Everything You Need to Know About Newly Available COVID-19 Vaccines for Kids

A public health expert and an editor with The Atlantic talk about what it means now that young kids can get vaccinated, and the possibility for a child vaccine mandate in schools.

Despite the lingering threat of COVID-19 and the frustrations caused by Americans who refuse to get their shots, vaccines have provided a bit of comfort and protection for Americans who are vaccinated. Still, millions of Americans — specifically young children — have been excluded from the opportunity to be vaccinated against the coronavirus. That is, until now.

“This is really, really good news. It’s definitely a game changer, there’s no doubt about it” –Dr. Paul Kilgore, Wayne State University 

Kids aged 5 to 11 are now eligible to receive the Pfizer vaccine under an emergency use authorization from the FDA and the CDC, and more vaccines are likely to get approval soon. 

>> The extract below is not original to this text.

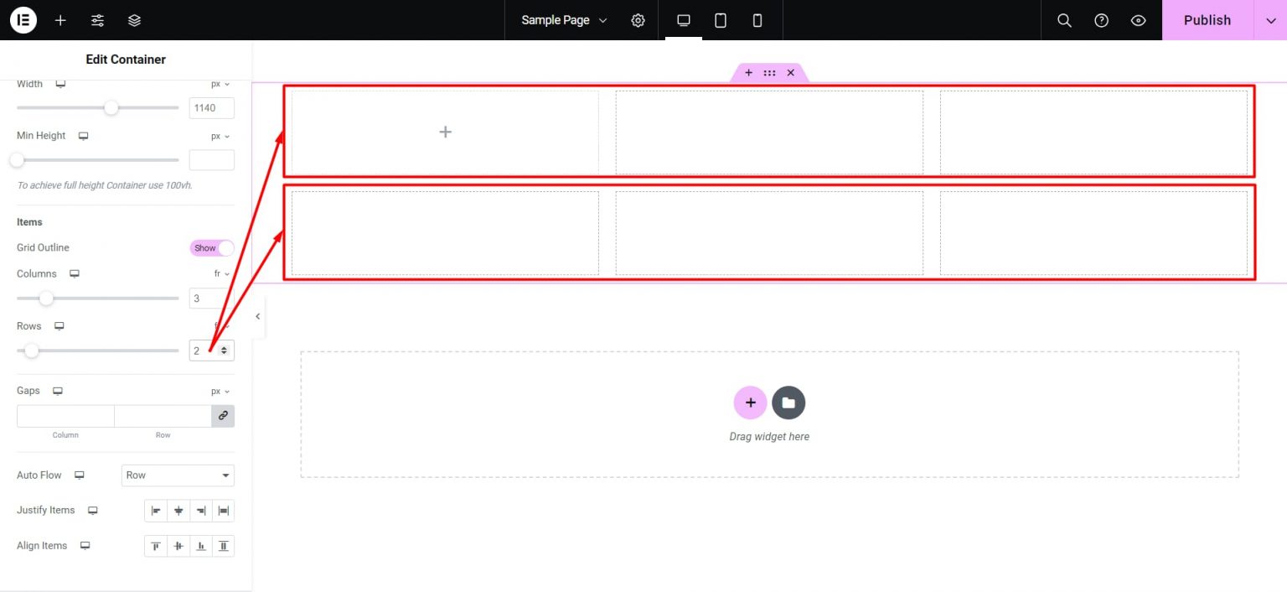Screen dimensions: 1287x592
Task: Preview the page with the eye icon
Action: [x=1138, y=20]
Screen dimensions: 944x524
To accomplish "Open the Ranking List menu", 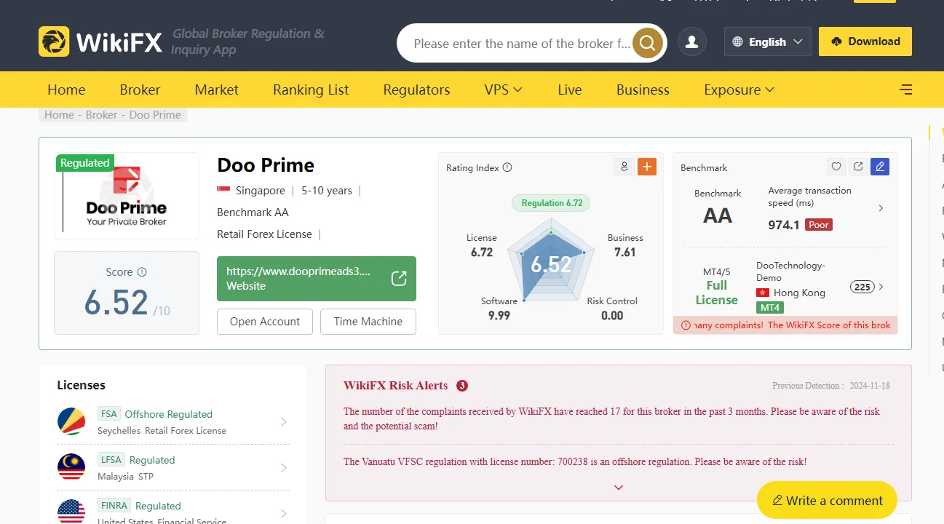I will (311, 90).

Listen: The concerns and excitement around COVID-19 vaccines for kids.


Dr. Paul Kilgore is an associate professor and director of research at Wayne State University’s College of Pharmacy and Health Sciences. Kilgore says that there are mild symptoms that manifest in some children who have received the vaccine, including soreness and headaches. But he says that most children have not had to follow up with a pediatrician after receiving a shot. “This is really, really good news,” he says. “It’s definitely a game changer, there’s no doubt about it.” 

Rachel Gutman is a senior associate editor at The Atlantic. Her most recent piece is titled “COVID-Vaccine Mandates for Kids Are Coming: But are they a good idea?” Gutman says there’s a lot to consider, including vaccine effectiveness, potential side effects and official vaccine approval from the U.S. Food & Drug Administration (FDA). “Young kids are a really vulnerable population. You want to make extra sure to protect them just as you would all kids,” she says.